К тому времени, когда тьма рассеялась настолько, что вся тупая раса людей научилась писать, вырос и формализм, более жесткий, чем все, что кто-либо видел до этого.
Я, например, отверг формализм. Он не предлагал мне никакого выхода.
ОПЬЯНЕНИЕ, НОЧЬ, И МУЗЫКА
Ребенок, как и негр, — прирожденный певец. То, о чем я говорю сегодня, больше, чем все, что было до этого, должно стать звуковым фильмом. Мы не забыли наши самые ранние годы, но мы не в состоянии перевести их содержание на язык сегодняшнего дня. В музыке мы находим что-то от нашего самого раннего детства. Именно о детстве поют в рощах Гавайев или в джунглях Малакки. Музыка и ночь идут одним и тем же путем к человеческому сердцу. В музыке и в алкогольном опьянении мы переносимся вниз, на уровень нашего существования в то время, когда мы лежали в колыбели и обожали себя. Опьянение, ночь, музыка — каждый из них является человеком, который бросает себя на землю и кричит свое имя. Посмотрите на крестьянского мальчика, коротающего вечерние часы за аккордеоном; он поглощен, потерян для мира. Он нашел себя.

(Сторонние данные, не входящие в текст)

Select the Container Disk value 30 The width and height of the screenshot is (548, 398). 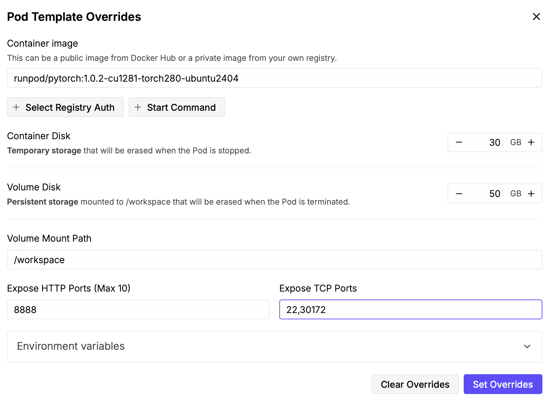click(x=494, y=142)
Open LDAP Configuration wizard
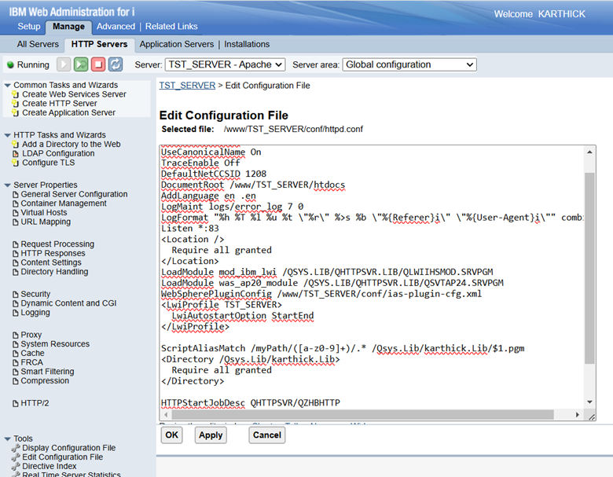Image resolution: width=613 pixels, height=477 pixels. tap(58, 154)
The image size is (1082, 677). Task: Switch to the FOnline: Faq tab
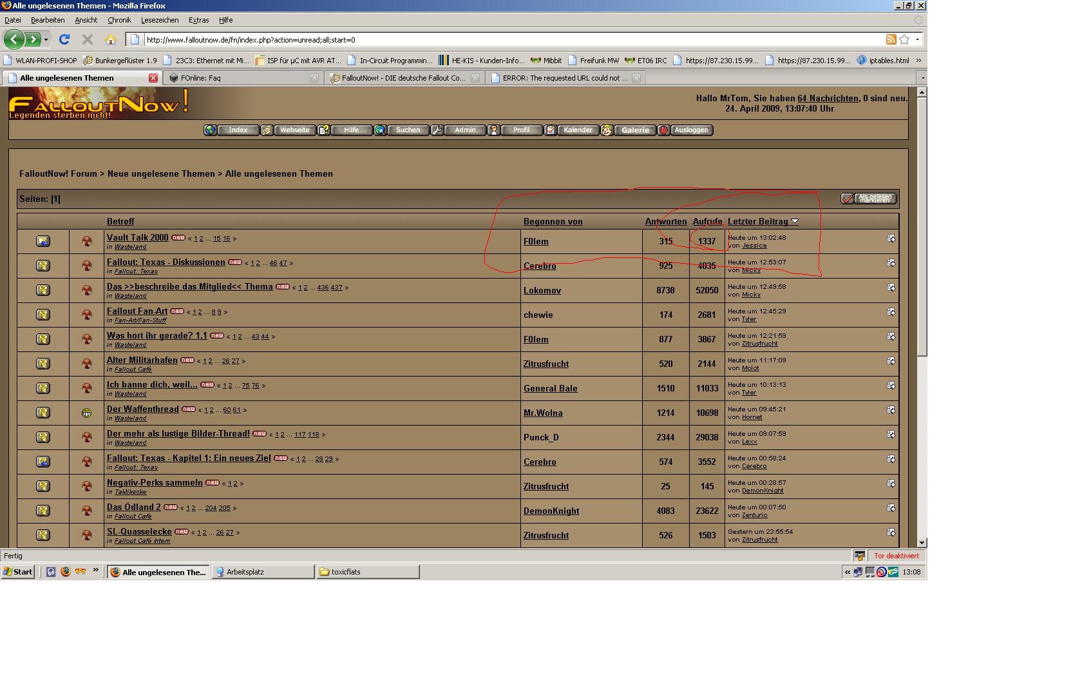pyautogui.click(x=242, y=78)
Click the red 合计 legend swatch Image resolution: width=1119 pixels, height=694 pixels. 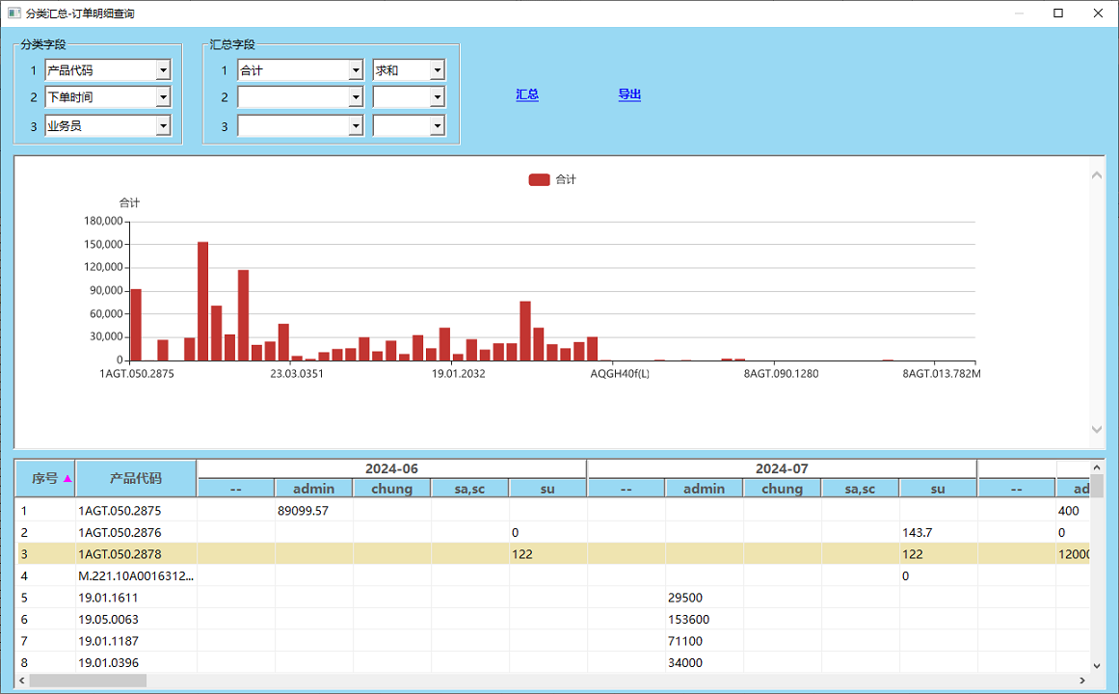539,180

Не было музыки ни когда умер мой младший брат, ни когда его хоронили. Но когда некоторое время назад я рассказывал о славном лете в стране детства, мне казалось, что великий оркестр заливает мир звуками; и все многочисленные инструменты воспевали младшего брата. И когда я сказал, что не могу описать природу, правда заключалась в том, что я оказался не в состоянии воспроизвести голоса оркестра. Я, конечно, хорошо знаю пейзажи, как они выглядят, и я мог бы в кратчайшие сроки ознакомить вас с географией мира, который я знал, но к чему это, когда человек осознает, что скрывается под ними и в чем истинное значение природы-лирики? Когда перед глазами проплывает грудь матери и дверь материнского дома, мы достаем скрипку и тихонько наигрываем на ней, рассказывая о закатах в стране детства. Эффект может быть прекрасным, и мы можем наслаждаться им некоторое время. Но как только мы убеждаемся, что мать действительно умерла, мы убираем волосы со лба и входим в сегодняшний мир. Береза распускает свои листья без нас, и зяблик не умолкнет под звуки нашей скрипки.
МАЛЬЧИК И ДЕРЕВО
Есть один большой и многолистый дуб, стоящий у нашего дома в Янте. Он был совсем молодым; мы с дубом были одного возраста. И я заключил с дубом договор: в один и тот же год мы пришли в этот мир, и в один и тот же год мы должны его покинуть. Зимой я жалел его голые ветви и кору, которая казалась такой синей и холодной. Когда я вырасту, я построю для дуба дом. Летом я мыл бы его листья, один за другим, когда они становились грязными от дорожной пыли. Но я не хотел, чтобы кто-нибудь видел, как я это делаю. Желуди с дерева я прятал в коробки, зимой я их ел, и мне они казались вкусными. Дерево развивалось с удивительной быстротой, и вскоре оно стало довольно высоким, а его ветви прочными.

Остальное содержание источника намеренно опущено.